*Directions*.
From the entries that follow, copy exactly the lines beginning at the line holding "Screen dimensions: 1080x618" and continuing through the line holding "This screenshot has width=806, height=593.".

(Stored data entries)
________________________
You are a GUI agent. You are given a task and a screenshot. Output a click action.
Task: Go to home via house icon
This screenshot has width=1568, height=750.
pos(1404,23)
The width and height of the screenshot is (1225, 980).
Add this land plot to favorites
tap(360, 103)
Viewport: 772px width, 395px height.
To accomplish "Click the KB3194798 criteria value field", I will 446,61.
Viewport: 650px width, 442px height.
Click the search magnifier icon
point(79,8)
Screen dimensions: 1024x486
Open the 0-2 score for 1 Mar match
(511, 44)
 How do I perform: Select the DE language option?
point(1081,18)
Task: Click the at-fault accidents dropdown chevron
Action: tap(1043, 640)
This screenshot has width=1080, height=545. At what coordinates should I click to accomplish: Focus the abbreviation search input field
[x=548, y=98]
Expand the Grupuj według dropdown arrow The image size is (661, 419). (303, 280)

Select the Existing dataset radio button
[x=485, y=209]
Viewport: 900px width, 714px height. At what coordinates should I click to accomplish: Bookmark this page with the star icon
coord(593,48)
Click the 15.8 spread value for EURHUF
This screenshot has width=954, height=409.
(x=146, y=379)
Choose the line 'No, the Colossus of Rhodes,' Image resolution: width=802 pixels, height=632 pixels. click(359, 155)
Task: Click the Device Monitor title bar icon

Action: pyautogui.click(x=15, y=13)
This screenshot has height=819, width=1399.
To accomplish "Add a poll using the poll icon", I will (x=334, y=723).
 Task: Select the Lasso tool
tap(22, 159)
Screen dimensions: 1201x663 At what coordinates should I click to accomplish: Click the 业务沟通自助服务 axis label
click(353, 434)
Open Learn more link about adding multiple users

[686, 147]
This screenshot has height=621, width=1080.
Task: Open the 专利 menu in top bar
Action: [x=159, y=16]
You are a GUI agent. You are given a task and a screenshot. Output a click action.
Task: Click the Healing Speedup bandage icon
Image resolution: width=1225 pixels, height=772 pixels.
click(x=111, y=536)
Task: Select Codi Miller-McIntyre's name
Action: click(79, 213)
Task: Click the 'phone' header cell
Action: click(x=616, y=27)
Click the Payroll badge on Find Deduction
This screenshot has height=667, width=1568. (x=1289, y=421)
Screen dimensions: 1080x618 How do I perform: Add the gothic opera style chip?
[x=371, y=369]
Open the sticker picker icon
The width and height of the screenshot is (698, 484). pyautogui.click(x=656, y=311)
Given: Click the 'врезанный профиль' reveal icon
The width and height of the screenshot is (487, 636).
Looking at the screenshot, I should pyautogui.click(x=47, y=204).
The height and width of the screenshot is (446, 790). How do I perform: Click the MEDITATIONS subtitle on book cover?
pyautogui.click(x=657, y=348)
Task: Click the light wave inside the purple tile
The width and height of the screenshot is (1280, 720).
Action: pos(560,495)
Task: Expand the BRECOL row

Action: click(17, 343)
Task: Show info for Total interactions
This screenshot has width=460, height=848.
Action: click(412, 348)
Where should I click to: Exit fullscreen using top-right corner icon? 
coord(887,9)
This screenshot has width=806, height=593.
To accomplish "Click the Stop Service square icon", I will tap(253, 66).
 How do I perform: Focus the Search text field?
________________________
*Response to the task*.
Screen dimensions: 1080x618 How do I perform: Add the gothic opera style chip?
[x=371, y=369]
Open the sticker picker icon
The width and height of the screenshot is (698, 484). pyautogui.click(x=656, y=311)
Given: Click the 'врезанный профиль' reveal icon
The width and height of the screenshot is (487, 636).
Looking at the screenshot, I should pyautogui.click(x=47, y=204).
The height and width of the screenshot is (446, 790). How do I perform: Click the MEDITATIONS subtitle on book cover?
pyautogui.click(x=657, y=348)
Task: Click the light wave inside the purple tile
The width and height of the screenshot is (1280, 720).
Action: pos(560,495)
Task: Expand the BRECOL row

Action: click(17, 343)
Task: Show info for Total interactions
This screenshot has width=460, height=848.
Action: click(412, 348)
Where should I click to: Exit fullscreen using top-right corner icon? 
coord(887,9)
This screenshot has width=806, height=593.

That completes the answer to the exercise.